In Florida, I have an 1950s Johnson and Co. catalog. I swear, you could order anything from them. Pistols, cigarettes, jokes and magic tricks and just tons of stuff. Must be at least 500 pages of things.


----------



## RadishRose (Aug 31, 2018)

Pappy said:


> In Florida, I have an 1950s Johnson and Co. catalog. I swear, you could order anything from them. Pistols, cigarettes, jokes and magic tricks and just tons of stuff. Must be at least 500 pages of things.



But Pappy, does it have Sea-Monkeys? The untrainable kind, even?


----------



## RadishRose (Aug 31, 2018)

fmdog44 said:


> http://mentalfloss.com/article/30420/11-shameless-comic-book-ads-cost-us-our-allowance-money
> 
> Check these old comic book ads out and read the details of what you really got when you ordered. Make sure you read about the little monkey in a cup!!



Oh gosh, this was great! they;re all there, even the submarine. The guy telling the story was really funny.


----------



## Pappy (Aug 31, 2018)

Yes, and real monkeys. It’s amazing what you could buy by mail.


----------



## OneEyedDiva (Sep 2, 2018)

Well you need to go book shopping with my son.  He found books at a flea market often set up near a Rite Aid. He said he's pretty sure his haul would have cost $125 but he only paid $8.  But wait a minute, really he got them for free. When he got home he found $8 in one of the books.  When he was a long distance trucker, he had to stay over at a hotel one night. He cracked open the phone book and found $100 bill.  I haven't even looked at a comic book in decades.


----------



## RadishRose (Sep 2, 2018)

Good for him, Diva!


----------



## fmdog44 (Sep 2, 2018)

OneEyedDiva said:


> Well you need to go book shopping with my son.  He found books at a flea market often set up near a Rite Aid. He said he's pretty sure his haul would have cost $125 but he only paid $8.  But wait a minute, really he got them for free. When he got home he found $8 in one of the books.  When he was a long distance trucker, he had to stay over at a hotel one night. He cracked open the phone book and found $100 bill.  I haven't even looked at a comic book in decades.

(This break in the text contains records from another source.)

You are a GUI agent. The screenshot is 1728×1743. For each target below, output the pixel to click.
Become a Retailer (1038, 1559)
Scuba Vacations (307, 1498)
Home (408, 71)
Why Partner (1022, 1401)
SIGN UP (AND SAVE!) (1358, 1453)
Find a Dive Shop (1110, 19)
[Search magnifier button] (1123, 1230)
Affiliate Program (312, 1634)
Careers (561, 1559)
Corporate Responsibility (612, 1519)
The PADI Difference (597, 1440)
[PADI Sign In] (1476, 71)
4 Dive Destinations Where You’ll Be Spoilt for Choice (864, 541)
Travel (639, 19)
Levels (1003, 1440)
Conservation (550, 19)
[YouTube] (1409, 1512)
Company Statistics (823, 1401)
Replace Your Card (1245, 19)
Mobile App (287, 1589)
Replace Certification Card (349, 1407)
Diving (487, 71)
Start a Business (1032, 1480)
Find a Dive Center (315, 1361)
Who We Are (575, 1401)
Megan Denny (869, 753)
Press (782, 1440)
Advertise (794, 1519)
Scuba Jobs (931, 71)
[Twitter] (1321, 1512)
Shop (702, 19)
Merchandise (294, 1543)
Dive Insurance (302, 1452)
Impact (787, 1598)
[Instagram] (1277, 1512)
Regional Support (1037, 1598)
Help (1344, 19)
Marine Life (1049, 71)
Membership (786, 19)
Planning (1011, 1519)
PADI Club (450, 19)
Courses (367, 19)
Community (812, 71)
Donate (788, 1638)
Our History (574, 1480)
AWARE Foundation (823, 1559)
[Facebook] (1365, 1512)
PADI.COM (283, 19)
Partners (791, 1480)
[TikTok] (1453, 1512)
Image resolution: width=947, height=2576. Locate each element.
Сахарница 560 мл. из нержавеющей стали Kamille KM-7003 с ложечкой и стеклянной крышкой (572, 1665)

That's funny. I bought a used book once and found a packet of cocaine!


----------



## ronaldj (Sep 2, 2018)

I go to the comic shop every week and read lots of comic books to this day.


----------



## ronaldj (Sep 3, 2018)




----------



## treeguy64 (Sep 3, 2018)

Gary O' said:


> Man, you were rich
> 
> I used to enjoy the ads on the back page, like the X-Ray glasses ad
> 
> ...



As I type this, I have a pair of ancient X- ray specs sitting on a shelf. The illusion that they do work, when you hold up your hand and see "bone," is what the gag is about. You let someone do that, and then you take them back, put them on, and stare at the person's body, making comments that are apropos. That actually makes for some fun times,  especially when you're a kid. I remember - - -


----------